We can also think of thought experiments with brain transplants. It seems that the brain is where the seat of the soul lies and once a brain (more specifically, upper brain or cerebrum) is transplanted to a new body, the individual person becomes transplanted to a new body as well. That seems to be our intuition regarding persons. Our soul is not situated in the rest of the body but in the brain.
If the seat of the soul is in the functional cerebrum, then an individual person does not exist until a functional cerebrum exists. This occurs after the 16th week of gestation (actually of fertilization between egg and sperm more specifically which is slightly different meaning but hardly relevant). > 95% of all abortions in the developed world occurs before this point. It is only then that there is sufficient neuro-eletrical activity begins in the cerebrum. Some developmental neuroscientists say that it occurs later at around the 18-20th week (>98% of all abortions occur before the 20th week) but we may want to be cautious and give the earlier date.
Some neuroscientists say that even more specifically, the seat of consciousness is the neocortex structure which is the outer layer of the cerebrum but this is recently invalidated 9at least for some individuals) by the existence of some people such as some in "vegetative" states (though most in these states are unconscious) do not have such structures and yet seem to be (by brain imaging experiments) fully responsive and conscious persons "locked in". That is, they respond to verbal and tactile stimuli but cannot respond physically but their brains behave in ways indicative of conscious responses to said stimuli.
Some say that what matters is consciousness itself and we only become conscious not after we have a functional cerebrum alone but after integration of the functional cerebrum with the rest of the central nervous system which occurs at around the 22-26th week of gestation. However, even if this is so, I still prefer the functional cerebrum criterion since I think we may have rights qua persons even before we become conscious much as unconscious people in comas seem to have rights only accorded to persons. That is, I believe that we should take the existence of a physically functional *entity* or physical structure responsible for consciousness rather than the consciousness itself as the criterion for the existence of that person. For technical reasons, I do not believe that a person actually is (i.e., identical) with their cerebrum but they do coincide (are coincident objects) together. I think persons are phase sortals (or phase objects) rather than substance sortals (or objects) of their functional brains.
Think of it like this. If you were to run your biological development backwards and started to get younger and younger eventually turning into a fetus etc, at what point in time would you have stopped being you? I think most people would not identify with a fetus that lacks a cerebrum but only relatively simple brain structures that regulate heart rate, breathing, body temp, etc. In fact, I think most people wouldn't even identify with someone in the very advanced stages of alzheimer's when they have nearly completely lost all long term memory and ability to learn. though they may be barely conscious in the sense that they can respond to simple verbal cues and have retain some reflexes, etc, the person they once were seem to be gone in very advanced stages.

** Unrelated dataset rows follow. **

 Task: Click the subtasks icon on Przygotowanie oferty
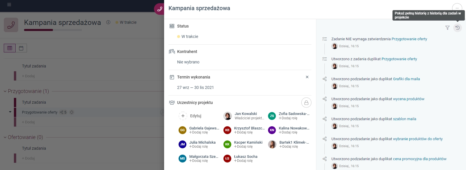click(63, 112)
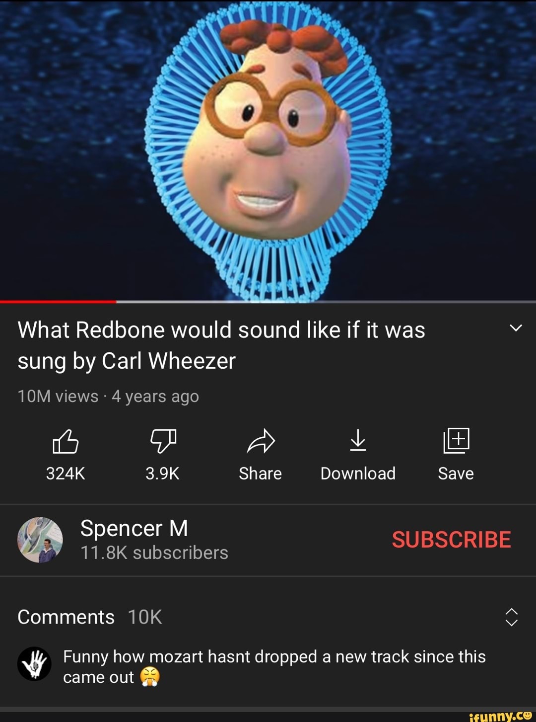Open the Comments 10K section header
The width and height of the screenshot is (536, 722).
pos(89,617)
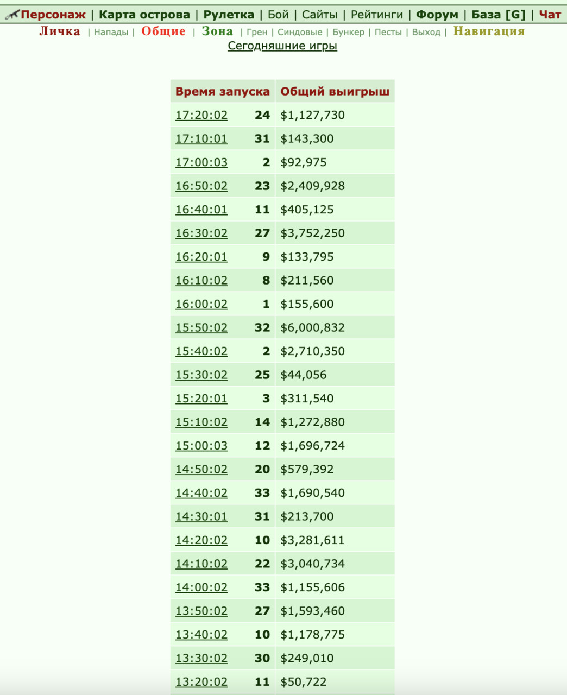The width and height of the screenshot is (567, 695).
Task: Open the game launched at 17:20:02
Action: pos(201,115)
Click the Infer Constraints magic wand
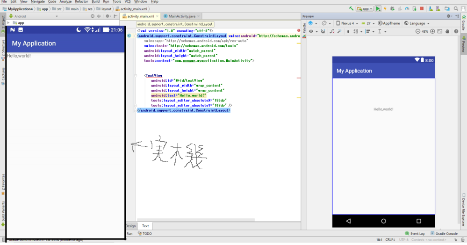This screenshot has height=245, width=467. point(339,31)
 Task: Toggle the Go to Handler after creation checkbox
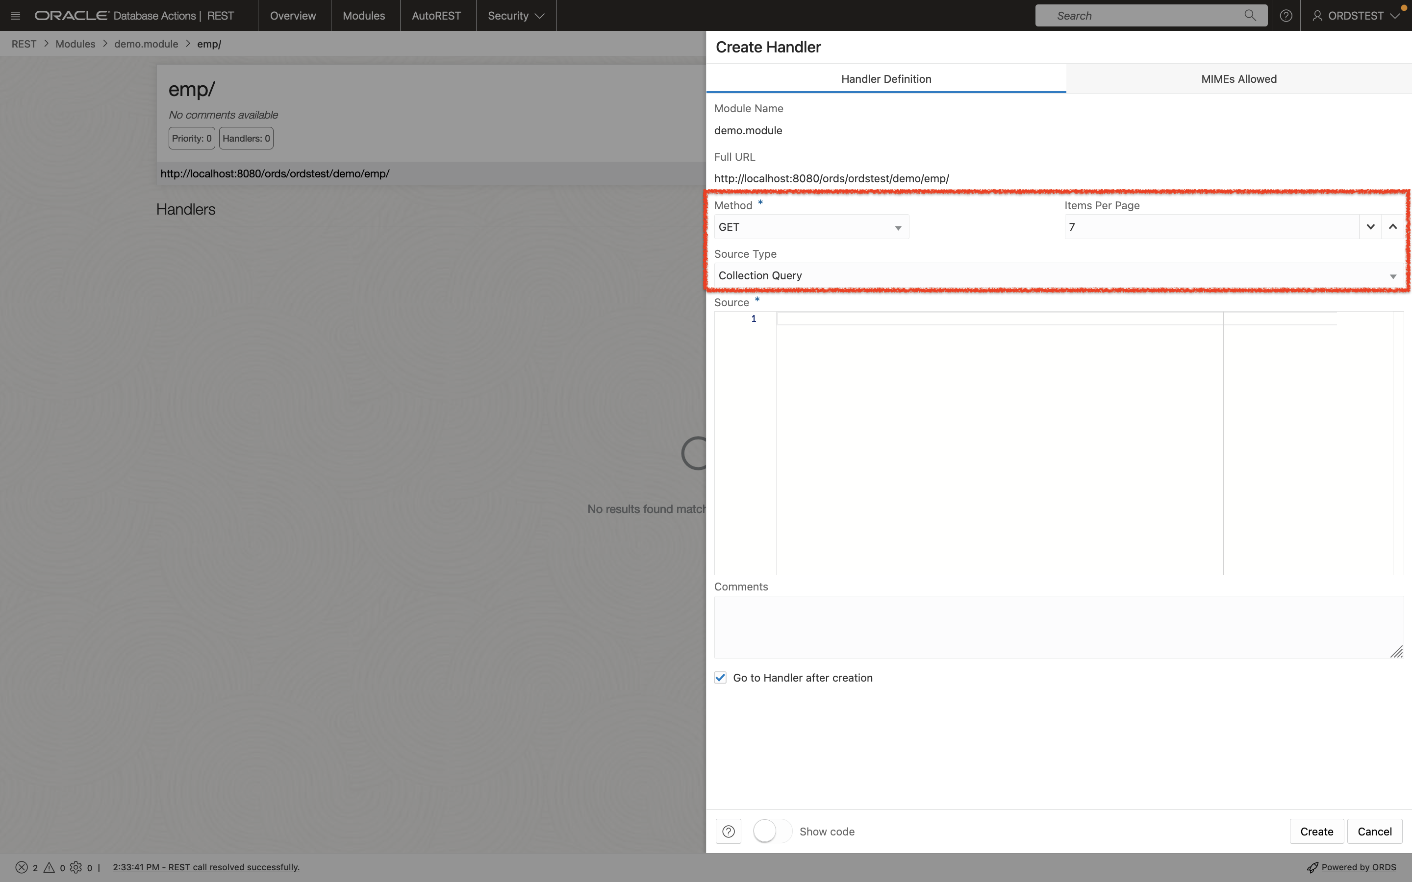coord(720,678)
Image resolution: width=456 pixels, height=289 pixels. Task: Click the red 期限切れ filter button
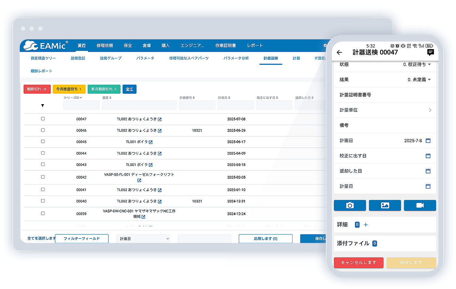37,89
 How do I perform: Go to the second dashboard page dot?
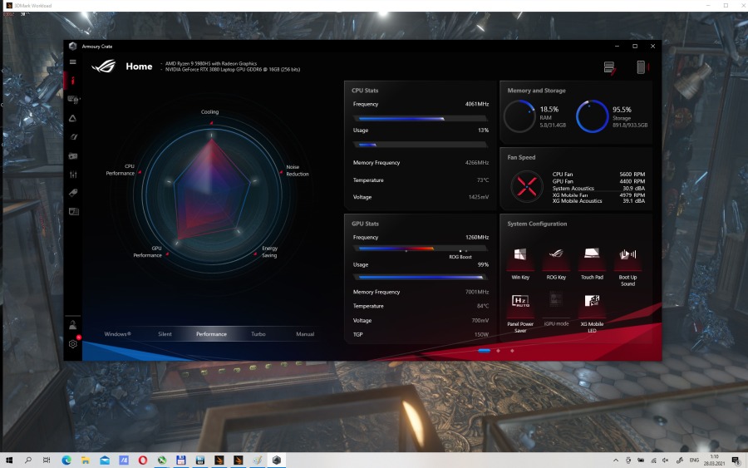tap(499, 351)
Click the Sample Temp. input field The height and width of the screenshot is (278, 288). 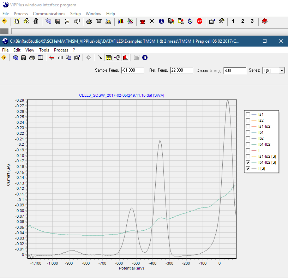pos(132,71)
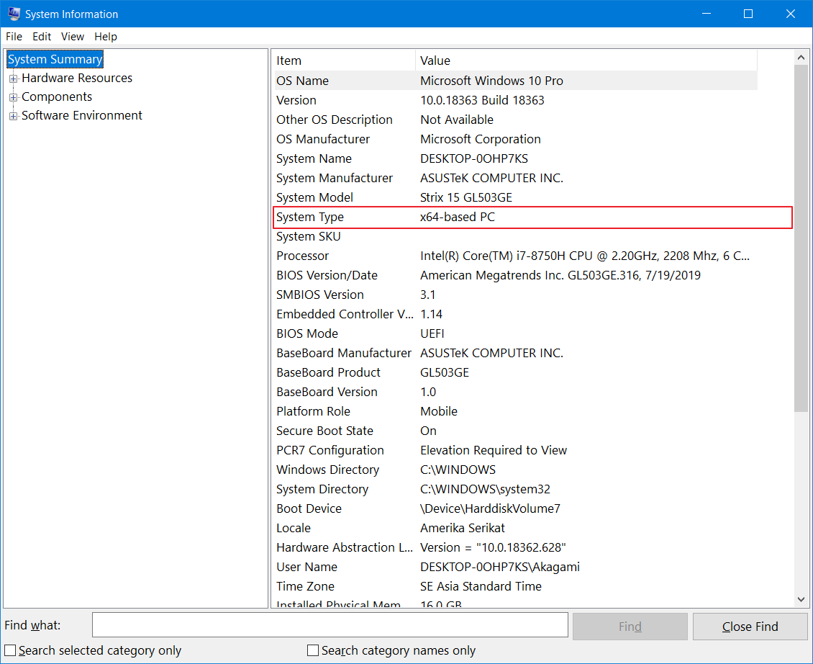Click the scroll down arrow of the list
The width and height of the screenshot is (813, 664).
pyautogui.click(x=801, y=598)
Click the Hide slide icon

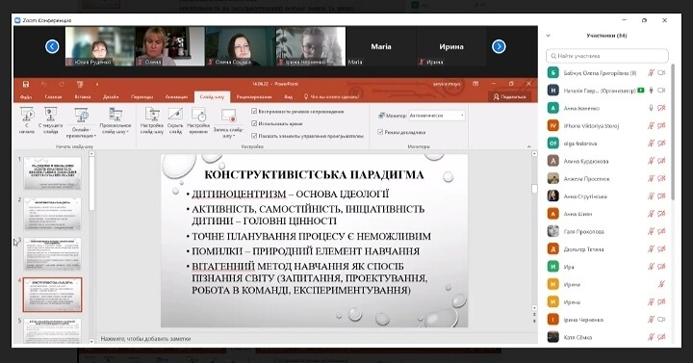click(x=175, y=115)
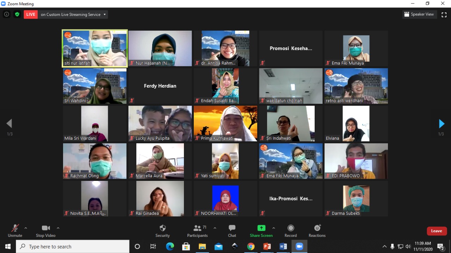Click the green encryption shield icon
The width and height of the screenshot is (451, 253).
pyautogui.click(x=17, y=14)
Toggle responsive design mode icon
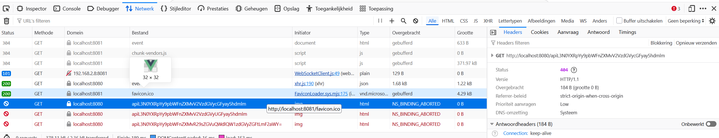Image resolution: width=719 pixels, height=138 pixels. tap(691, 9)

However, even if we say that a person exists after the 16th week as I think the evidence suggests, that still doesn't mean some cases (though not all) of abortion after that time shouldn't be performed. Rape is a good example because even though the fetus is a person, the person made to carry that person is not obligated to do so. The rapist though, may be argued to be obligated to prevent from dying or killing to that fetus OTOH. that raised additionally interesting problems in its own right. It is supererogatory and very nice of her if she chooses to carry through terms but she may not be morally obligated to do so if she chooses not to.
Thursday, November 25, 2010
Informative and entertaining debate between Singer and Slote
Here's the debate. Peter Singer wrote a famous article about 40 years ago titled "Famine, Affluence, and Morality" (Philosophy and Public Affairs, vol. 1, no. 1 (Spring 1972), pp. 229-243).
The basic conclusion is that we are under the same moral obligations to donate as much money, time and effort to relieve the world's desperately needy as we are in saving a drowning child in a shallow pond we happen to come across on a stroll through the park. We will ruin our nice cloths in pulling the child out of the water but will obviously not incur any further harm to ourselves as the pond is shallow. To not do the saving is a gross moral wrong. Singer argues that not donating all we can possibly afford in saving the needy of the world from starvation and preventable disease is a comparable wrong.
Slote, I think, hit it right on the head when he basically argued that evaluations of actions must take into account motivations and character traits. There is no way around that. This is (partly) why our legal system takes into consideration malice or other intentions in choosing the appropriate the kinds of crime to classify an act which violates the law and the severity of punishment in punishing that act. In no way is a person who refuses to donate money displaying as bad a character trait or motivation as someone who refuses to save a drowning child at minimal cost to himself. The later is almost certainly displaying monstrously evil motives and has a very bad character and hence, worse from a moral evaluative perspective. The moral badness comparison gives much of the original argument Singer uses much of its oomph.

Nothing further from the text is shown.